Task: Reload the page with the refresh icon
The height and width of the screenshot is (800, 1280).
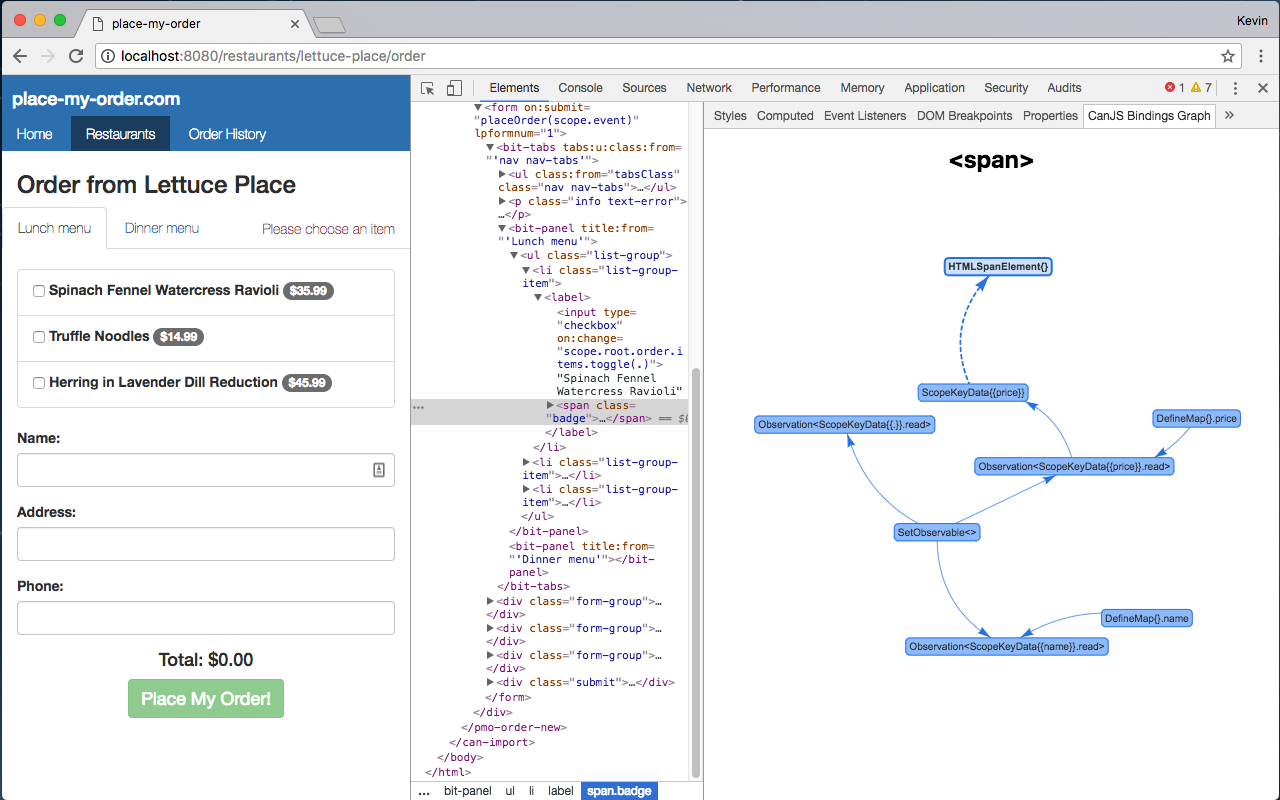Action: [76, 56]
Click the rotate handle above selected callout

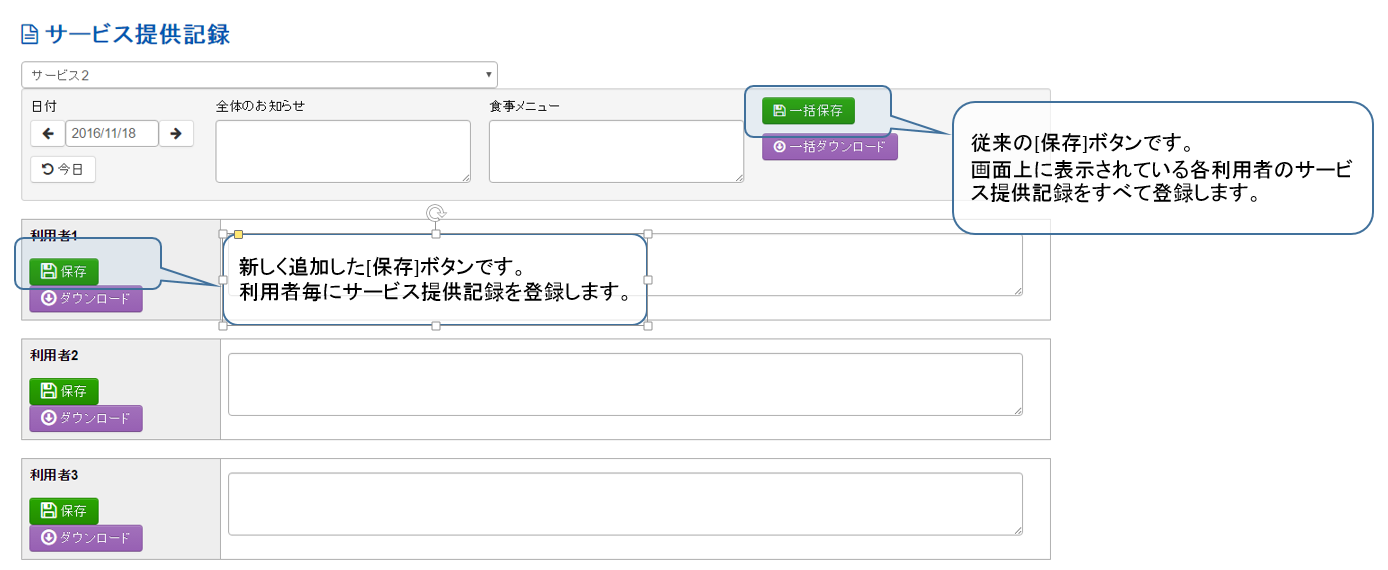click(435, 212)
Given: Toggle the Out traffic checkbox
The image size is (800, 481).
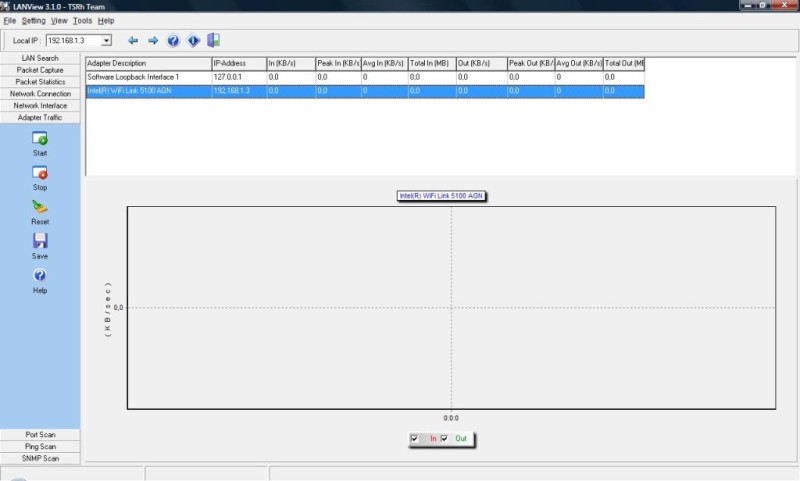Looking at the screenshot, I should (444, 439).
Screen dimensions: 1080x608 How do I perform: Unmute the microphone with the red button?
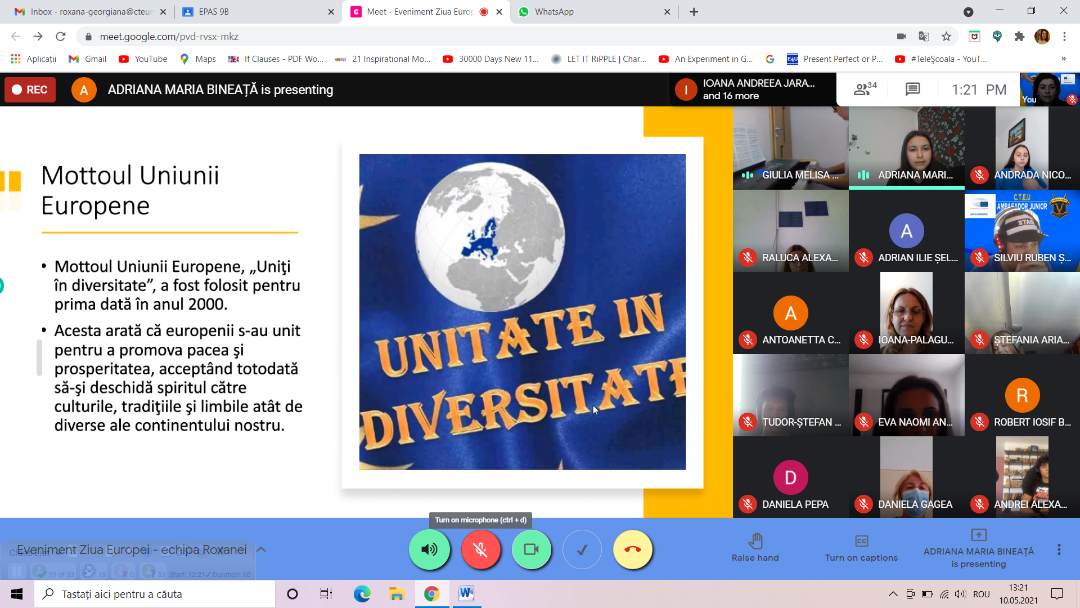[480, 549]
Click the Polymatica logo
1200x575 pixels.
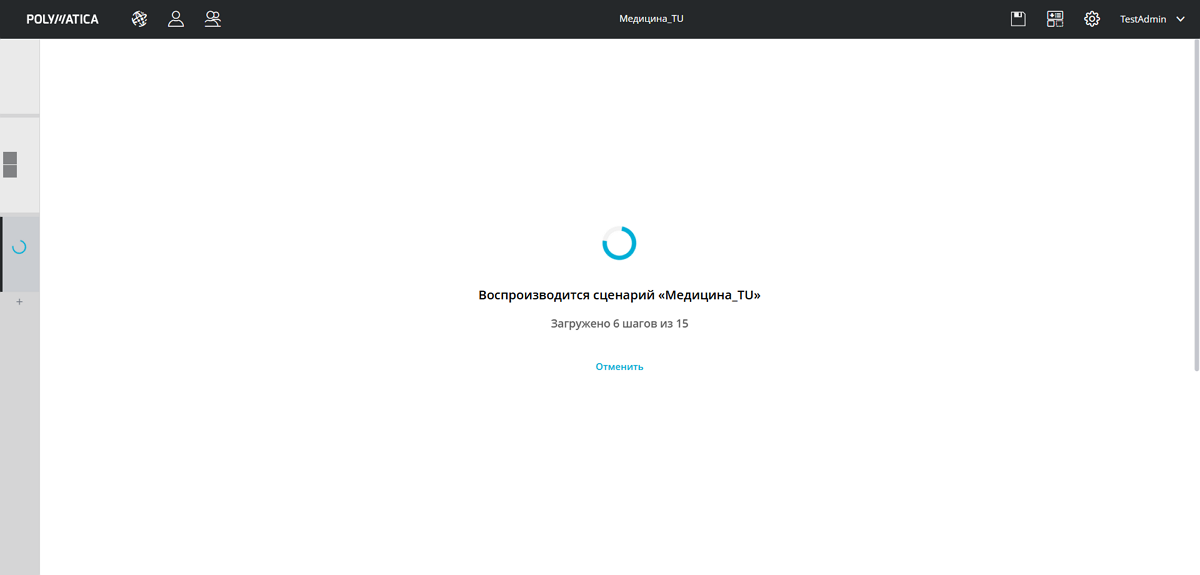[x=62, y=19]
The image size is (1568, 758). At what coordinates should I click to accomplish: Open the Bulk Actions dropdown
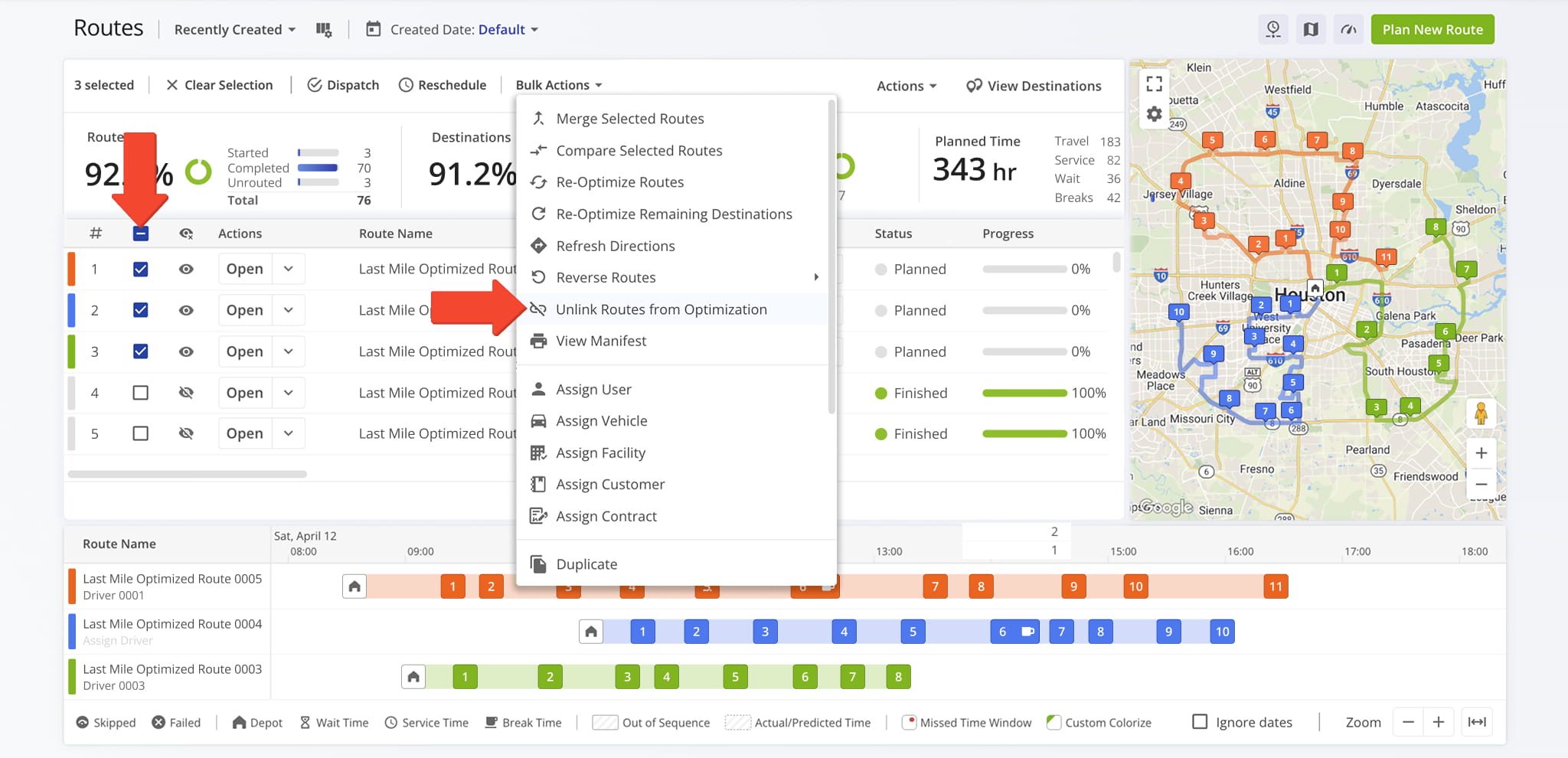click(x=558, y=85)
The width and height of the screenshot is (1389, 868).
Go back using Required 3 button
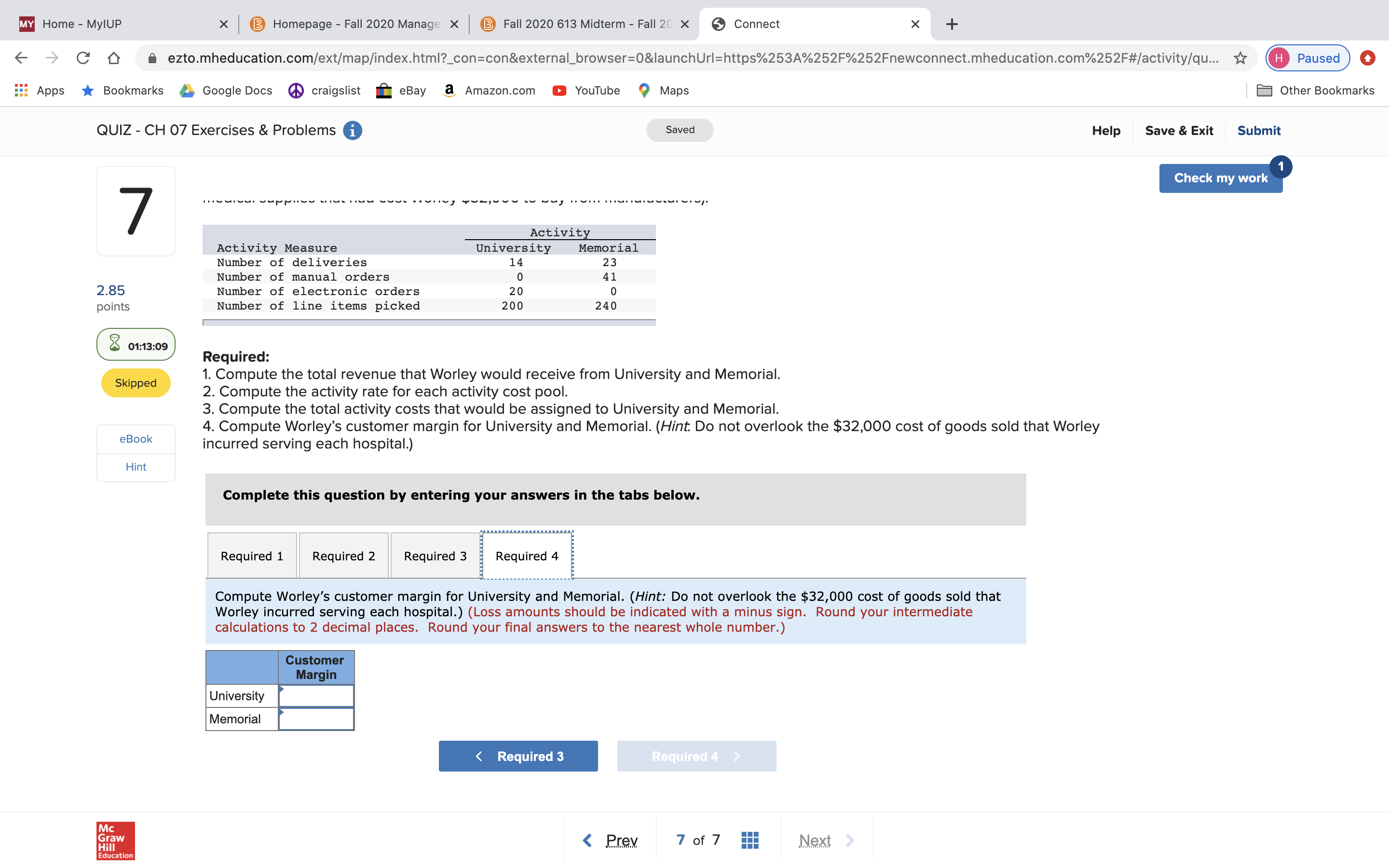(517, 756)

++++++++++

| Short problem |
Extract every line above word for word, leaving out the pictures.

| Response for this exercise |
Task: Reload the page with the refresh icon
The height and width of the screenshot is (800, 1280).
Action: [76, 56]
Click the rotate handle above selected callout

click(435, 212)
Given: Toggle the Out traffic checkbox
The image size is (800, 481).
Looking at the screenshot, I should (444, 439).
Screen dimensions: 1080x608 How do I perform: Unmute the microphone with the red button?
[480, 549]
Click the Polymatica logo
1200x575 pixels.
[x=62, y=19]
The image size is (1568, 758). At what coordinates should I click to accomplish: Open the Bulk Actions dropdown
click(x=558, y=85)
The width and height of the screenshot is (1389, 868).
Go back using Required 3 button
(517, 756)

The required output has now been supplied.